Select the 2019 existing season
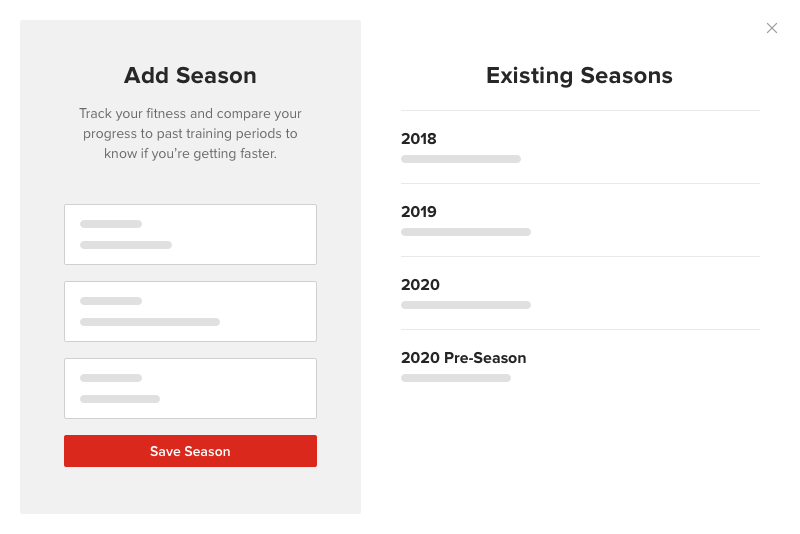Image resolution: width=800 pixels, height=534 pixels. 419,212
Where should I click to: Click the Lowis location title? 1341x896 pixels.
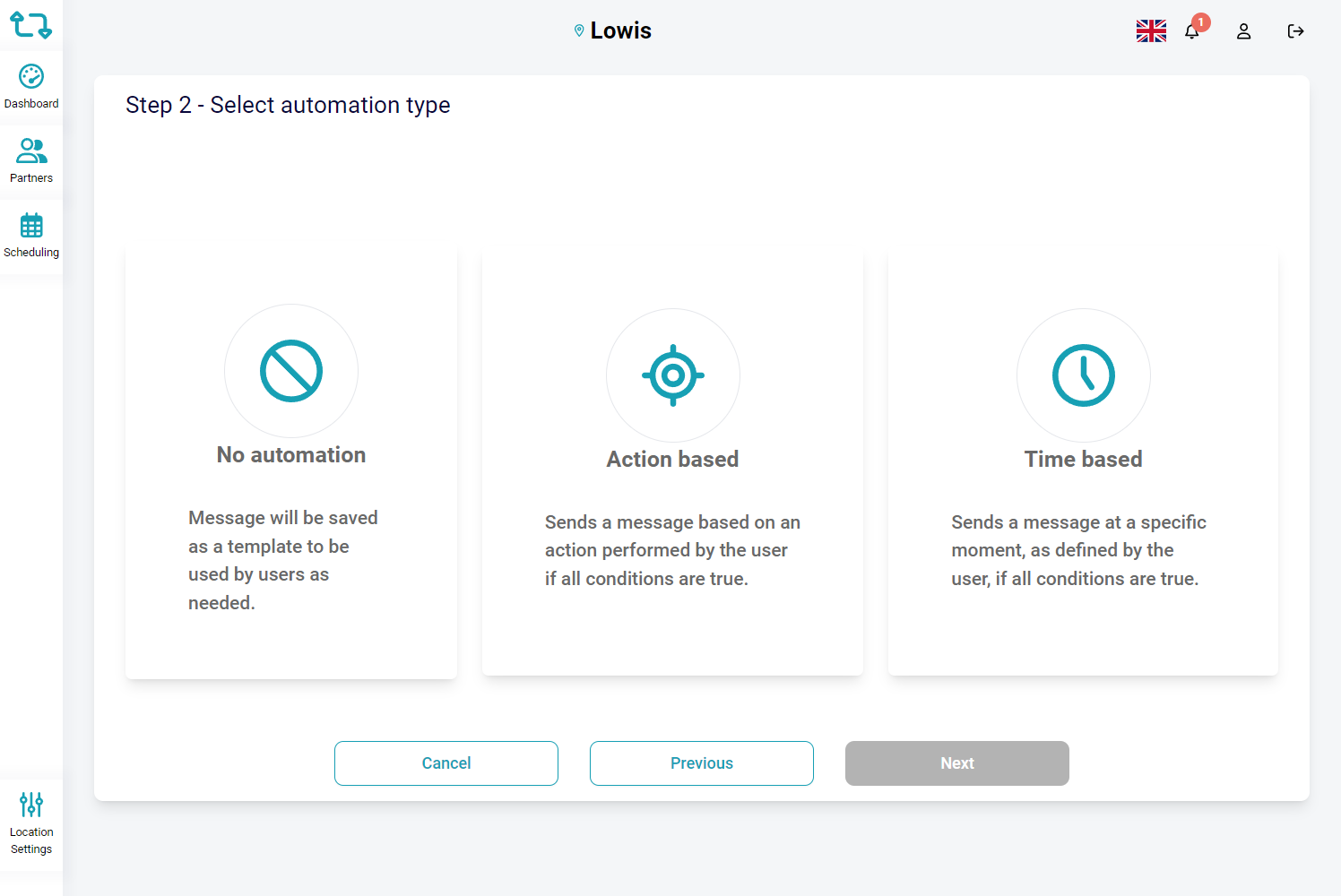click(x=620, y=30)
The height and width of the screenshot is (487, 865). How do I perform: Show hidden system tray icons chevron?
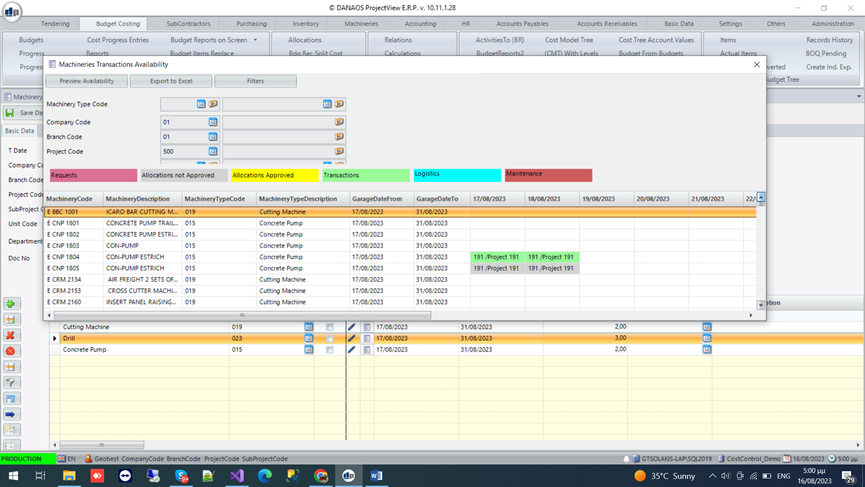tap(713, 475)
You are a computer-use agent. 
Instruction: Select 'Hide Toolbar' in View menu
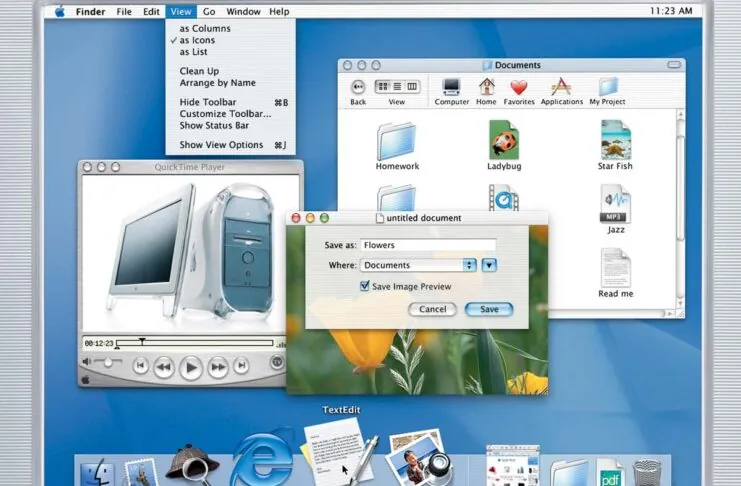207,102
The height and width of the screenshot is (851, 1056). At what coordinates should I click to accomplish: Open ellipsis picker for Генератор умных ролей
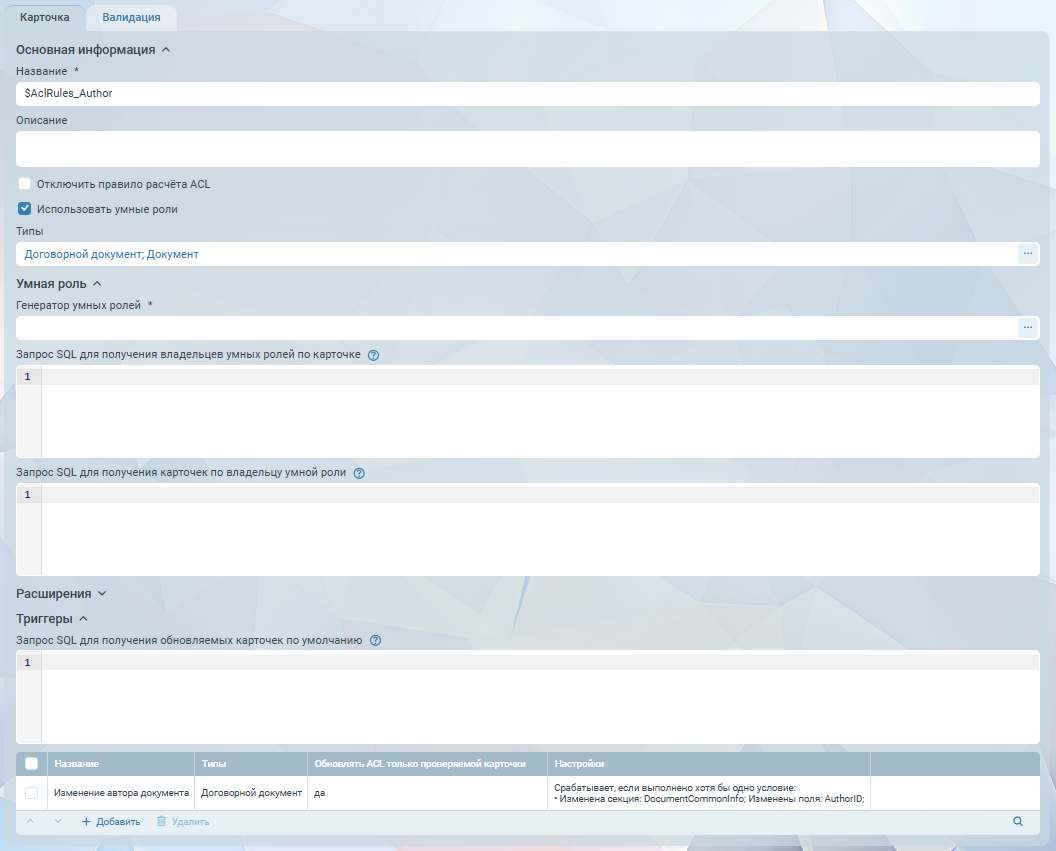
○ ○ ○ ○ ○ ○ ○
Aim of the task.
Omit the pictures and restate the rest of the records verbatim.

Answer space.
Select the 2019 existing season
Image resolution: width=800 pixels, height=534 pixels. 419,212
Where should I click to: Click the Lowis location title? 1341x896 pixels.
click(x=620, y=30)
The height and width of the screenshot is (487, 865). How do I perform: Show hidden system tray icons chevron?
tap(713, 475)
You are a computer-use agent. 
Instruction: Select 'Hide Toolbar' in View menu
207,102
The height and width of the screenshot is (851, 1056). At what coordinates should I click to accomplish: Open ellipsis picker for Генератор умных ролей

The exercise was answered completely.